# Sprouting Potatoes



## debodun (Feb 29, 2020)

I haven't had these that long and they're sprouting. Are they still good to use? What made them do this that quickly?


----------



## Packerjohn (Feb 29, 2020)

They want to be planted & grow new shoots.  Sure, you can eat them.  I have for years & I'm not dead yet!   LOL


----------



## debodun (Feb 29, 2020)

It's spring, when an old potato wants to go to ground.


----------



## Aunt Bea (Feb 29, 2020)

If they were grown locally they have probably been in a climate-controlled cold storage since they were harvested and now that they have been exposed to warmer temperatures in the store and your home they think that it is spring.

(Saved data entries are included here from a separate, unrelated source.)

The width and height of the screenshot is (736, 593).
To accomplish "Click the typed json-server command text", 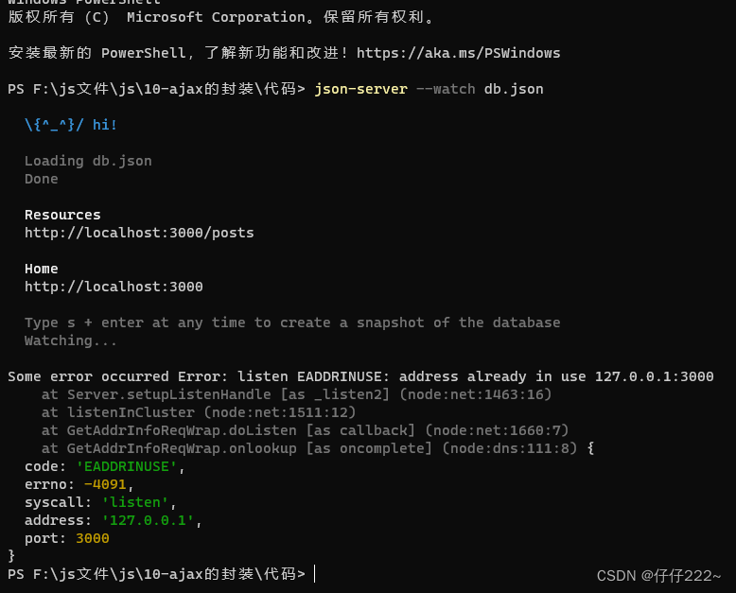I will (x=360, y=89).
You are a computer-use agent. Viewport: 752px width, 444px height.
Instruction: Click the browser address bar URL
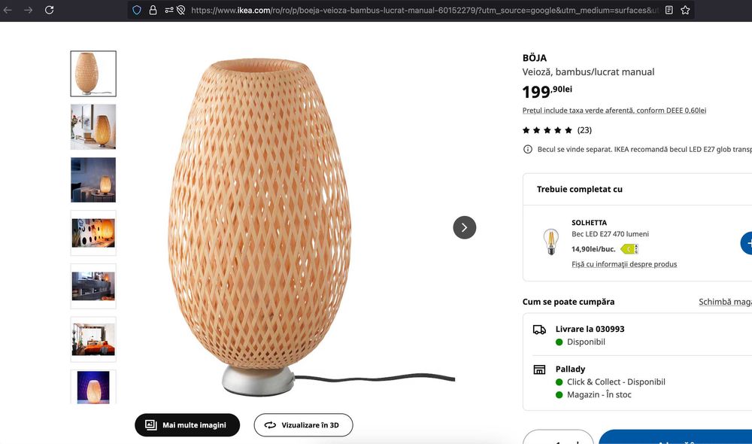coord(421,11)
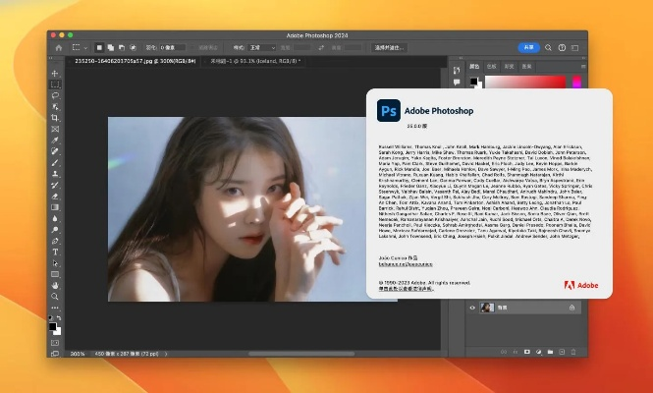The image size is (653, 393).
Task: Click the Home icon in options bar
Action: click(59, 46)

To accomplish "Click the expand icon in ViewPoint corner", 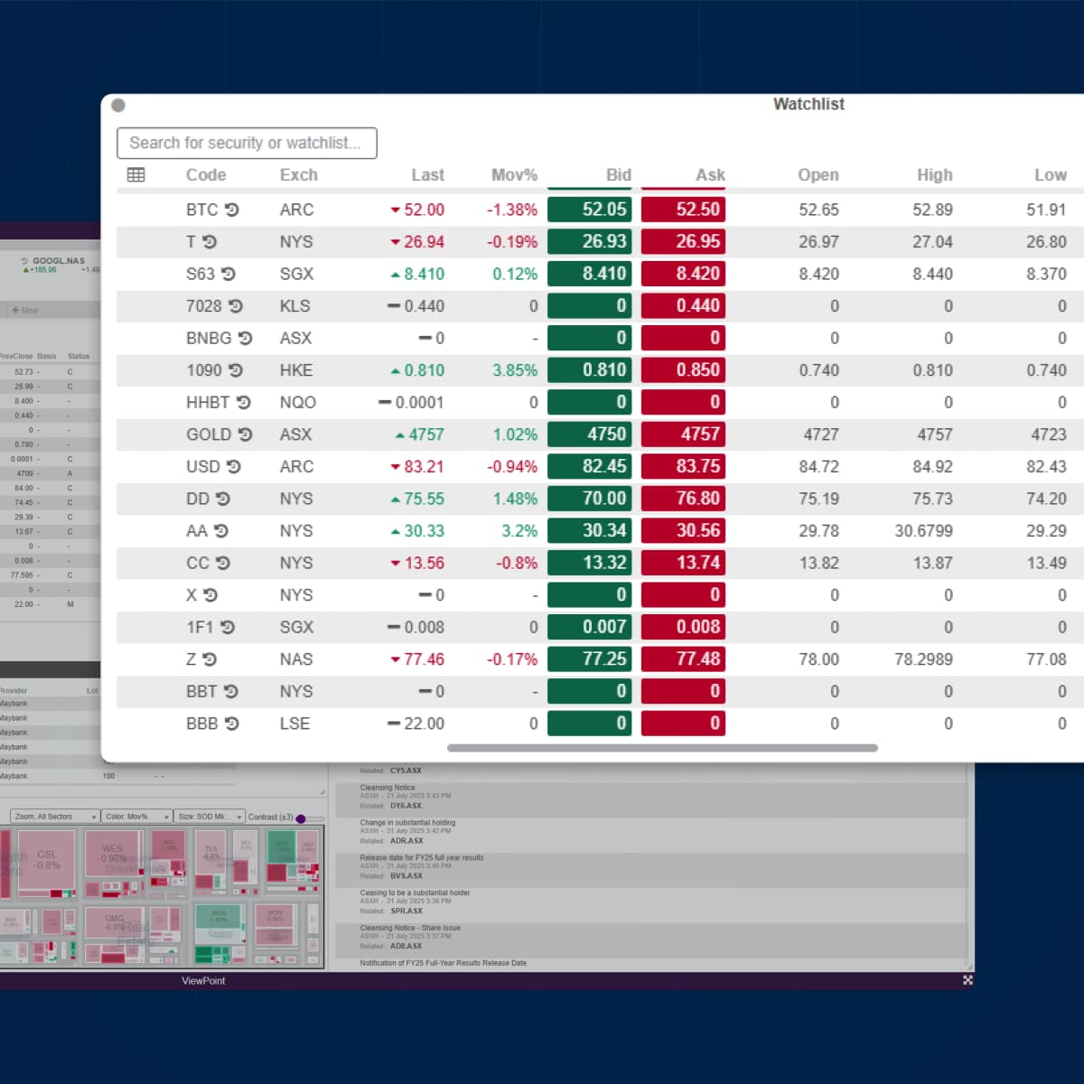I will [967, 980].
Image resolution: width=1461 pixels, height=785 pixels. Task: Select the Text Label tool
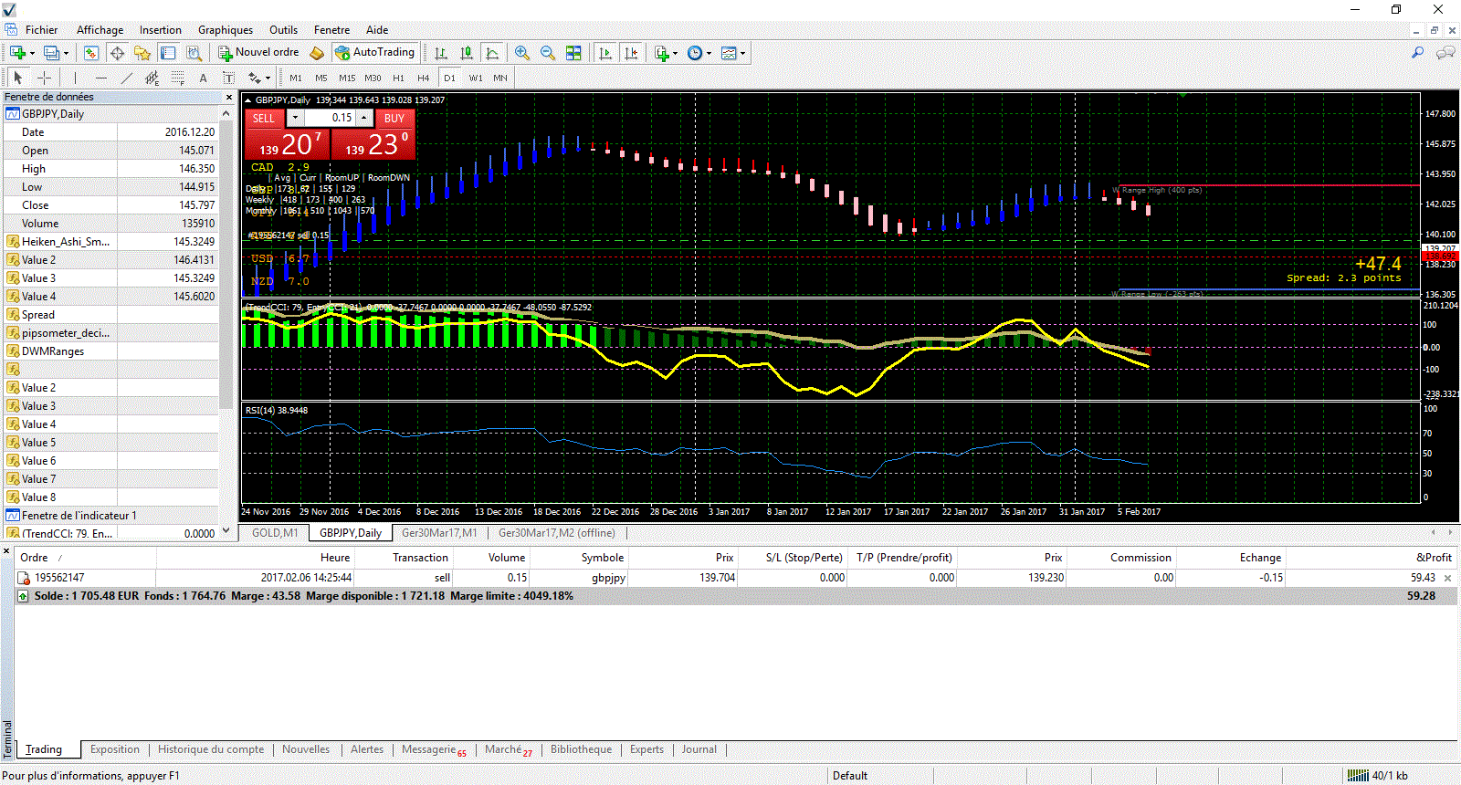point(228,78)
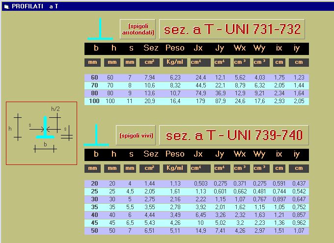The width and height of the screenshot is (334, 243).
Task: Select the row for profile b 60
Action: click(196, 78)
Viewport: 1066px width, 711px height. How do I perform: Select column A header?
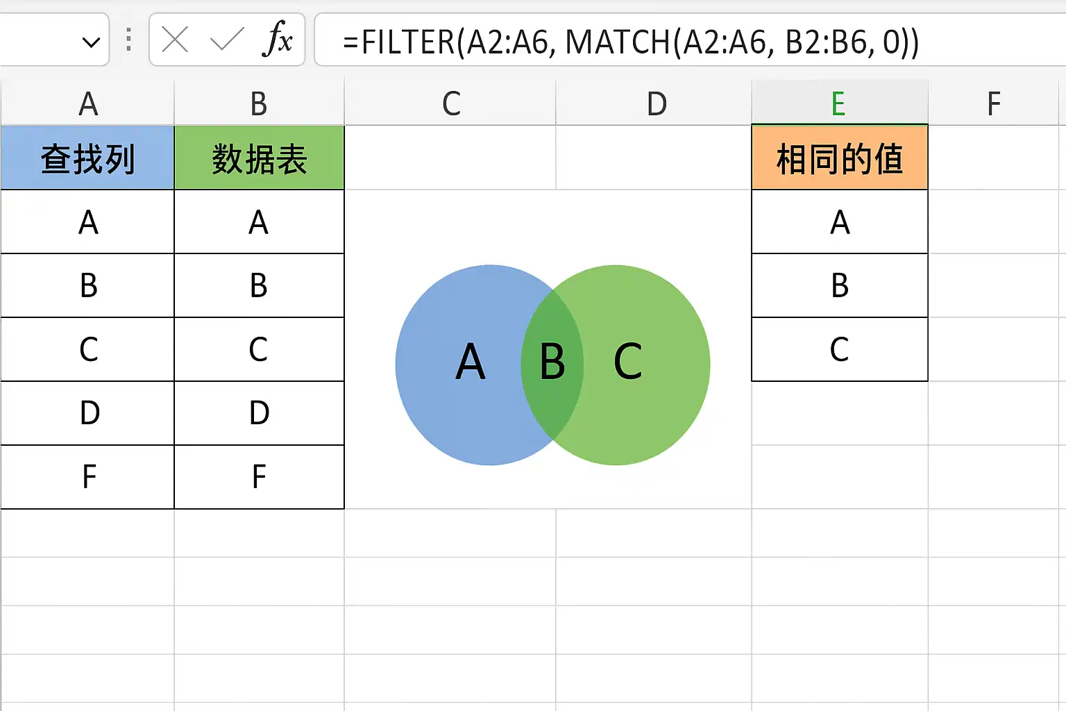pyautogui.click(x=87, y=103)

Knock the sprouts off and use them.

Old potatoes make great scalloped potatoes.


----------



## Ruth n Jersey (Feb 29, 2020)

I eat them also. just cut it away. They get that way because the store hangs on to them for so long.  I notice Walmarts veggies tend to sprout or go bad quicker than my regular supermarket. 
In the springtime I always let some of mine sprout just for planting. Many times I eat the potato and save the little sprouts after peeling and of course before cooking. It doesn't take much for them to grow.


----------



## fmdog44 (Feb 29, 2020)

Those look like the things my dad told me would grow in my ears if I didn't wash them regularly.


----------



## Lakeland living (Feb 29, 2020)

I just used up potatoes like that, they are fine to eat. Even into the softer stage.


----------



## Kaila (Feb 29, 2020)

I don't like to eat them, after the sprouts have gotten as far as those have.

But I am very happy to learn you are all here, after having done so!  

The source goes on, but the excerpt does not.